The Department of Veterans Affairs’ (VA) Veterans Health Administration (VHA) is looking to innovation as its “North Star,” and piloting emerging technologies to deliver better healthcare to veterans.
Dr. Carolyn Clancy, the assistant under secretary for health at VHA, said her agency is reimagining veteran healthcare and outlined some of its innovative technologies at the GDIT Emerge Health 2022 conference on Nov. 3.
“Innovation is our North Star. It energizes us, it makes us excited,” Dr. Clancy said. “And it’s really compelling to imagine how we’re going to expand our horizons in healthcare innovation; promote that kind of collaboration to solve some of the biggest challenges healthcare faces now and in the future; and frankly, discover breakthroughs that revolutionize how we improve and deliver healthcare.”
This innovative approach is already helping VHA to transform veteran healthcare in three ways, she explained. The first is through redefining the initial patient encounter and changing that interaction from reactive to proactive.
The second, she said, is by deepening veteran engagement and “working to ensure that healthcare feels personal, not impersonal.”
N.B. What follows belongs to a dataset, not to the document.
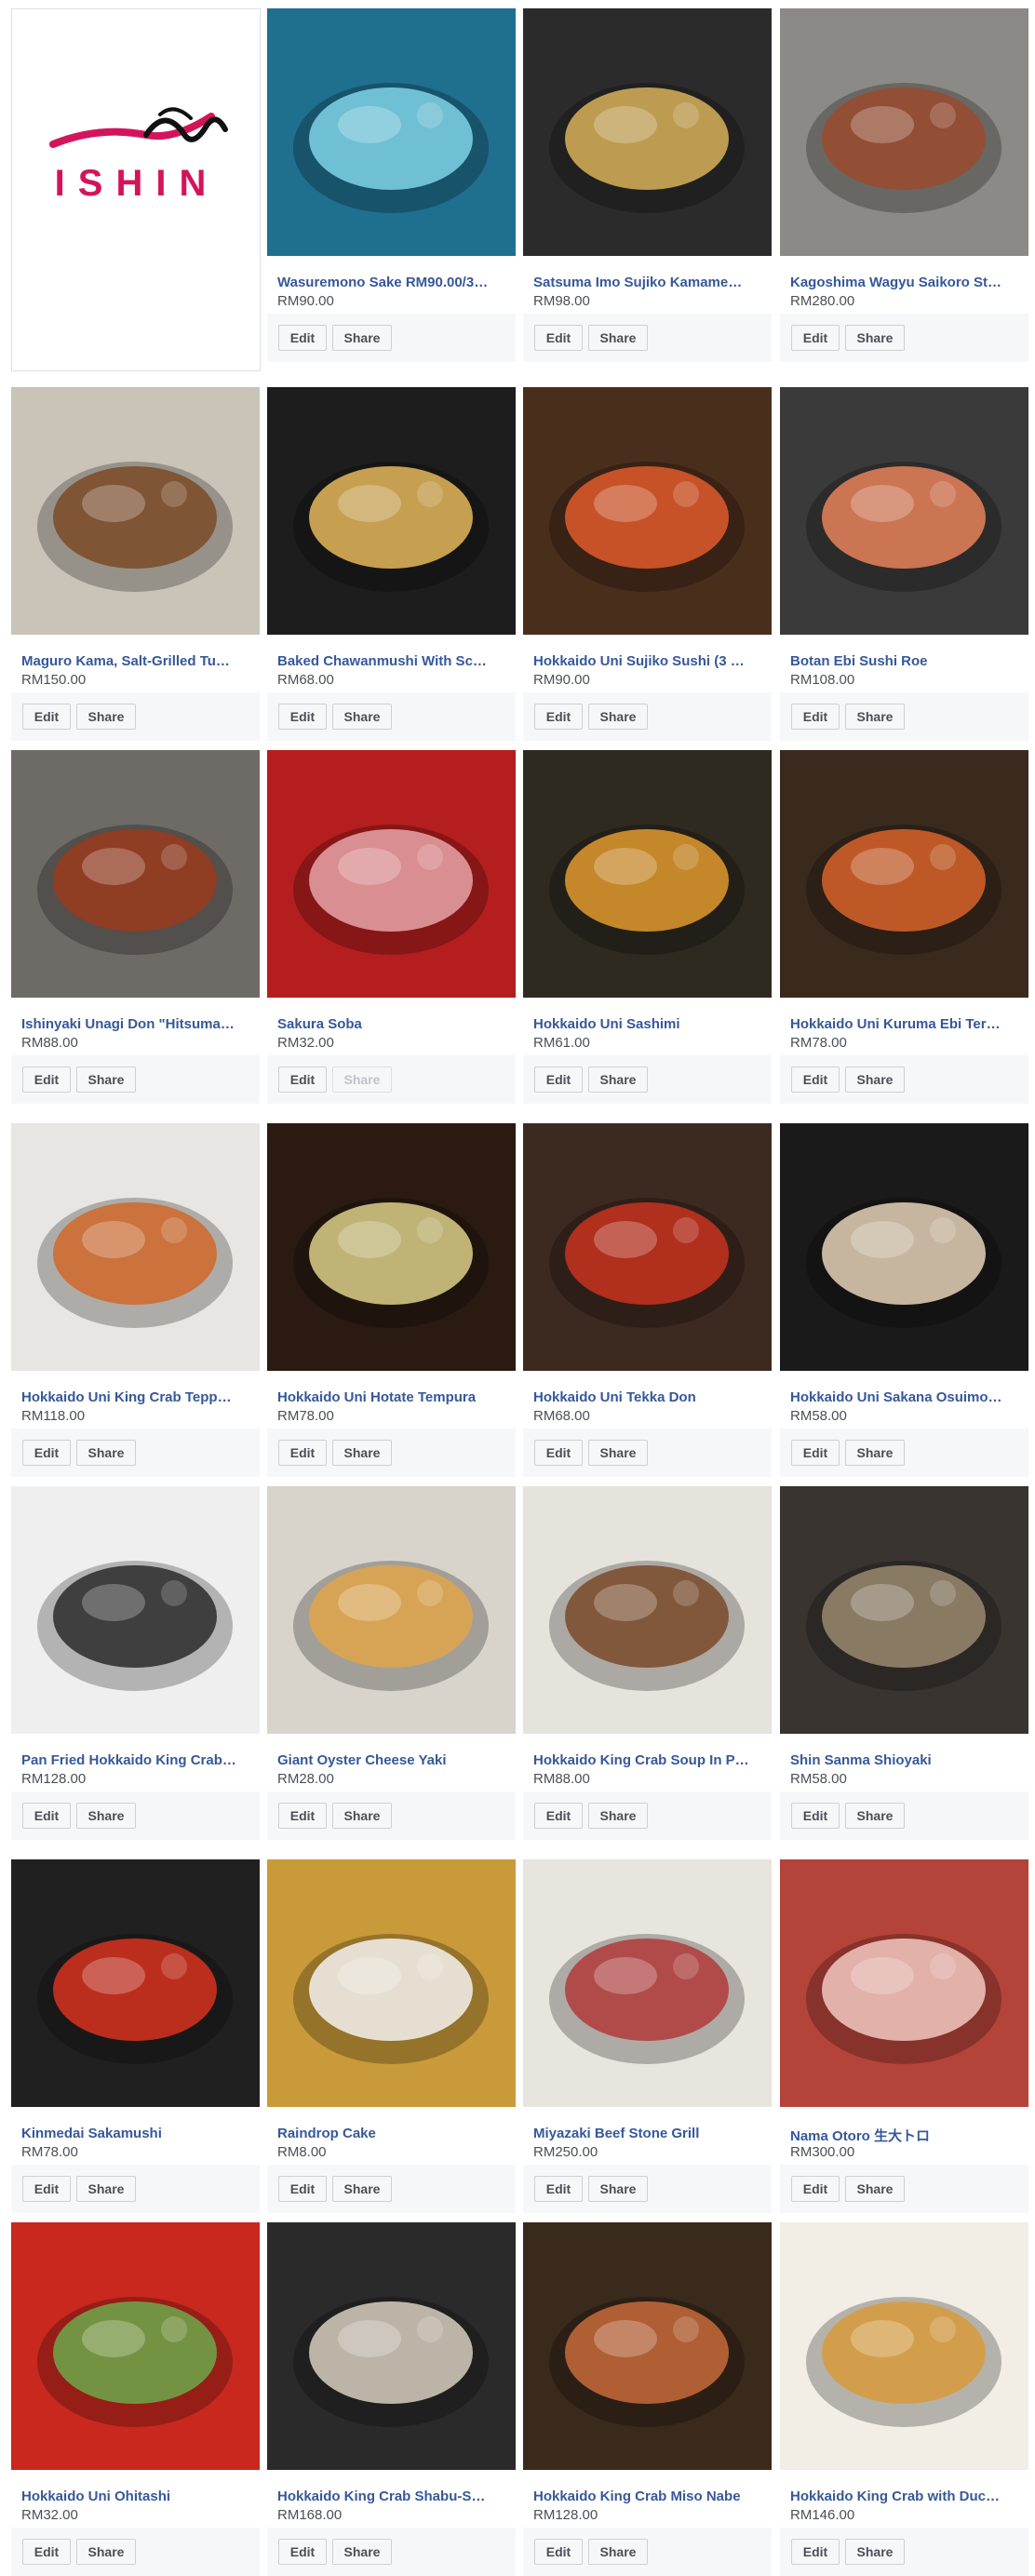 Image resolution: width=1035 pixels, height=2576 pixels. Describe the element at coordinates (906, 2136) in the screenshot. I see `product-name-link: Nama Otoro 生大トロ` at that location.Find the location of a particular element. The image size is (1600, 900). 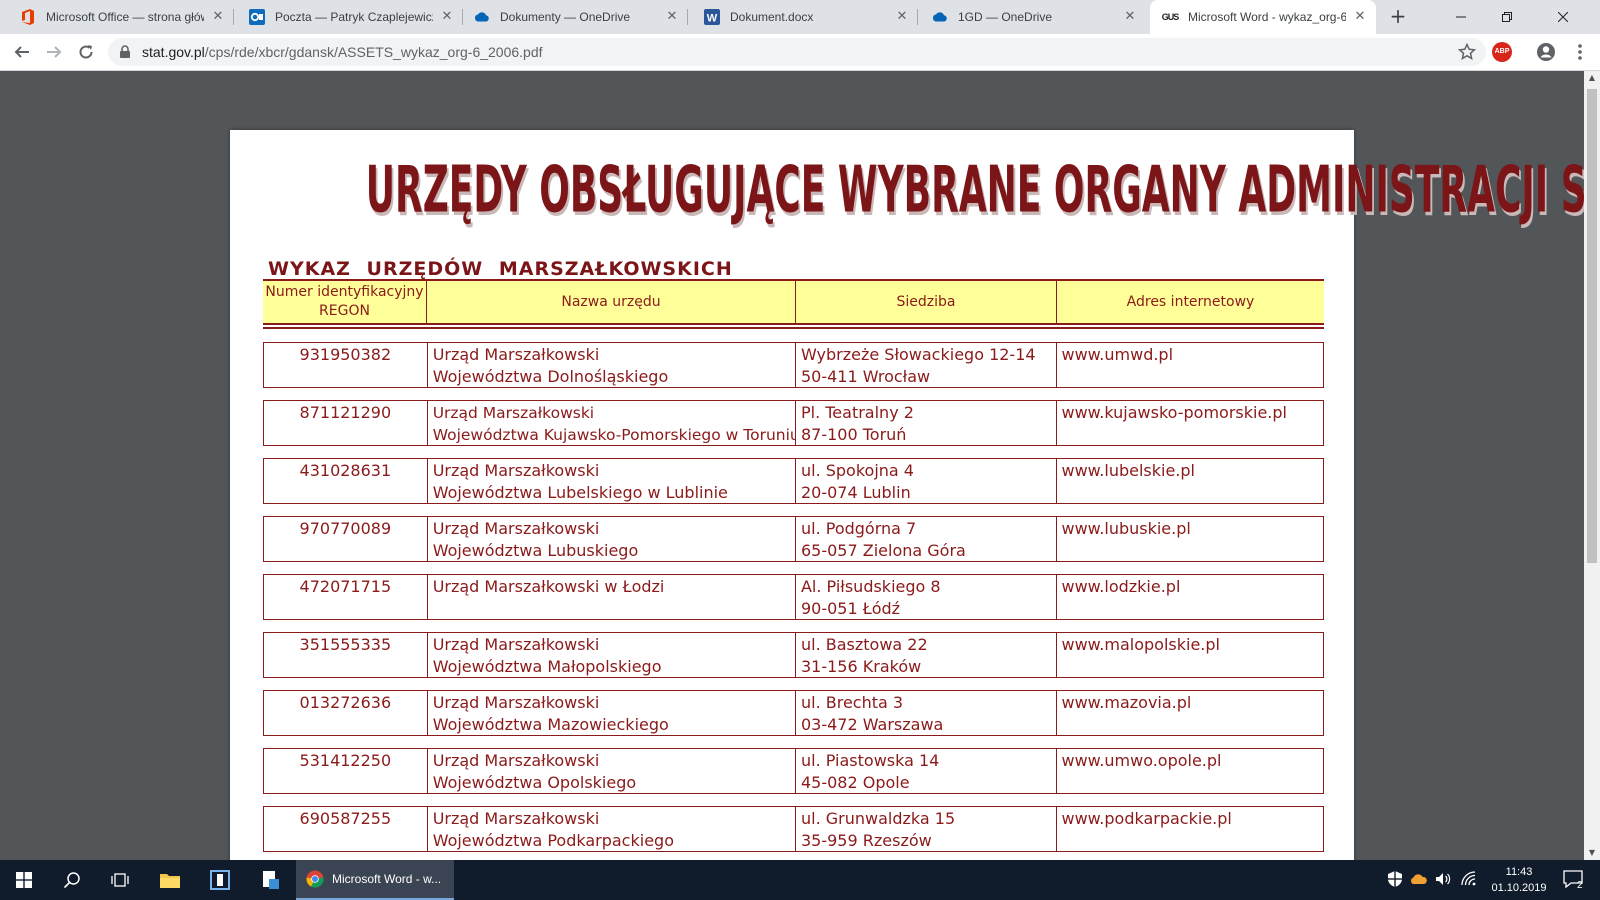

file-explorer-button is located at coordinates (170, 880).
The third is “extending the envelope of care from bricks and mortar to home and life,” something she said the COVID-19 pandemic helped to accelerate through telehealth services.
Dr. Clancy explained one recent “incredibly exciting” innovation breakthrough that the VHA has seen is through its extended reality network, which she said has grown “exponentially.”
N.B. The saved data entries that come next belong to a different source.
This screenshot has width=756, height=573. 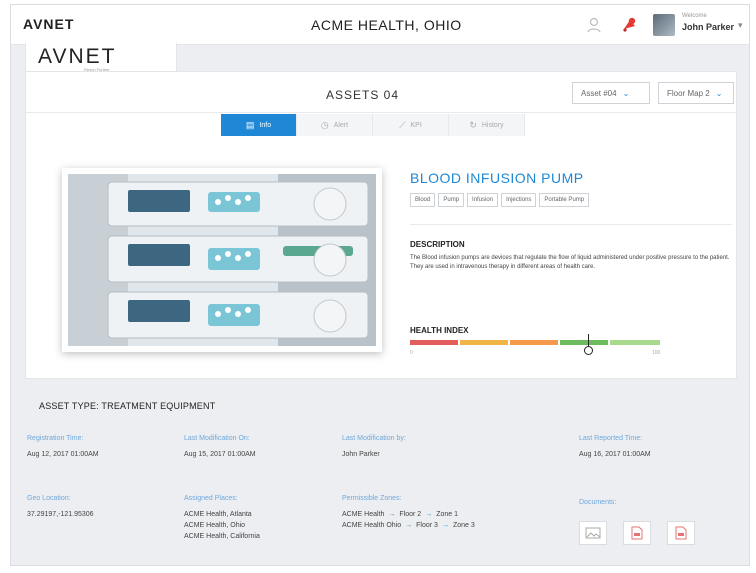 What do you see at coordinates (374, 438) in the screenshot?
I see `last-mod-by-label: Last Modification by:` at bounding box center [374, 438].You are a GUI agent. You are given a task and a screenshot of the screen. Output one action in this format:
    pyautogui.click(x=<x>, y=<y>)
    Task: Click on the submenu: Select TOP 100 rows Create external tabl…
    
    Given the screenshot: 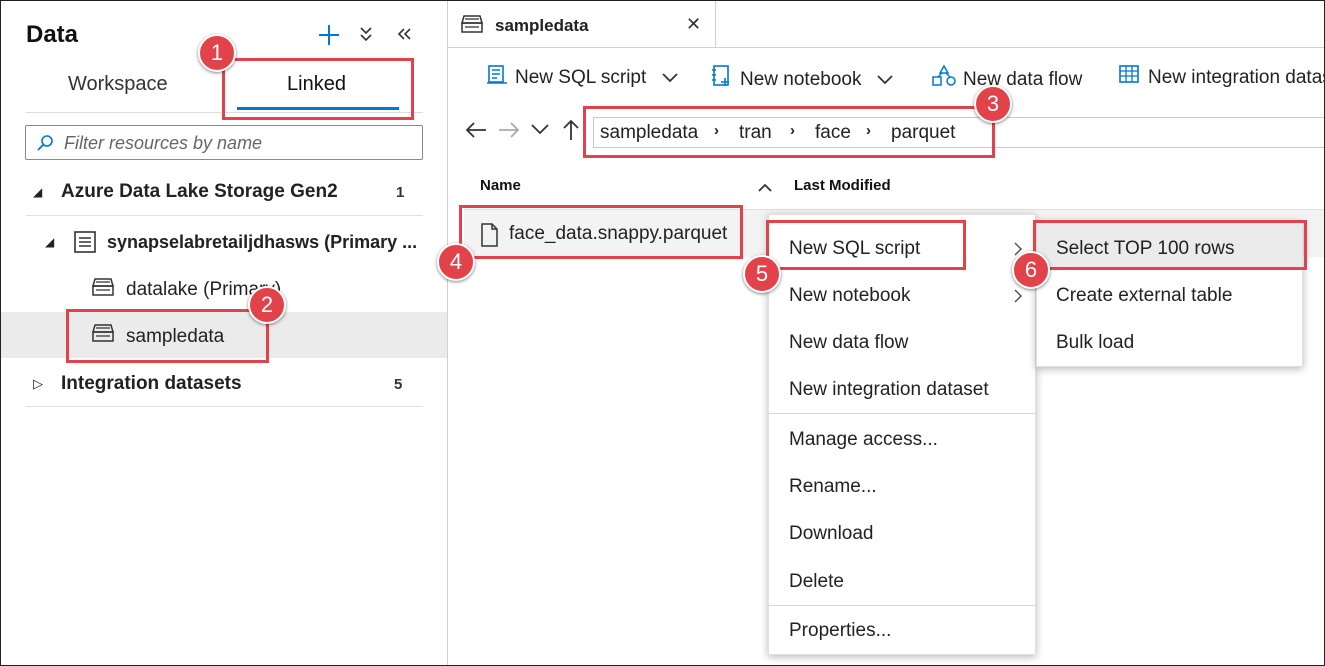 What is the action you would take?
    pyautogui.click(x=1170, y=294)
While the innovation on that front has been “completely grassroots,” she explained the VHA is currently in the process of evaluating the clinical impact on veterans.
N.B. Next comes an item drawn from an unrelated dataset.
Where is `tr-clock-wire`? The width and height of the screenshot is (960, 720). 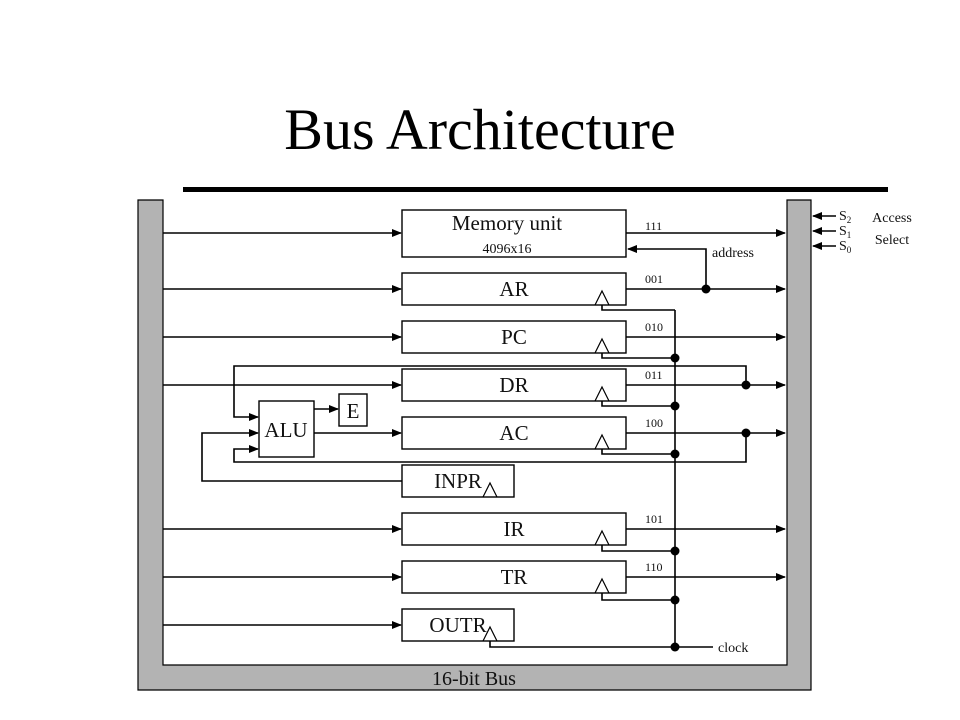 tr-clock-wire is located at coordinates (638, 597).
“I will just tell you about what I heard from one veteran when asked, he was trying one of these applications for phantom limb pain – which is about one of the most challenging kinds of pain to treat, nothing we have for pain management works, nothing,” Dr. Clancy said. “And he reported that after about a week, he knew it was working because he wasn’t afraid to go to bed at night. And at that moment in time, the entire room was radio silence.”
Finding health breakthroughs like that and providing better care to veterans, is “what healthcare innovation is all about,” she said.
“All of us here today, whether we work in industry or government share a common vision: leveraging technology and innovation to develop healthcare solutions that improve patient outcomes and change lives, and I would also add make the work easier and more joyful,” Dr. Clancy said. “That is going to be the trifecta that we have to be pushing.”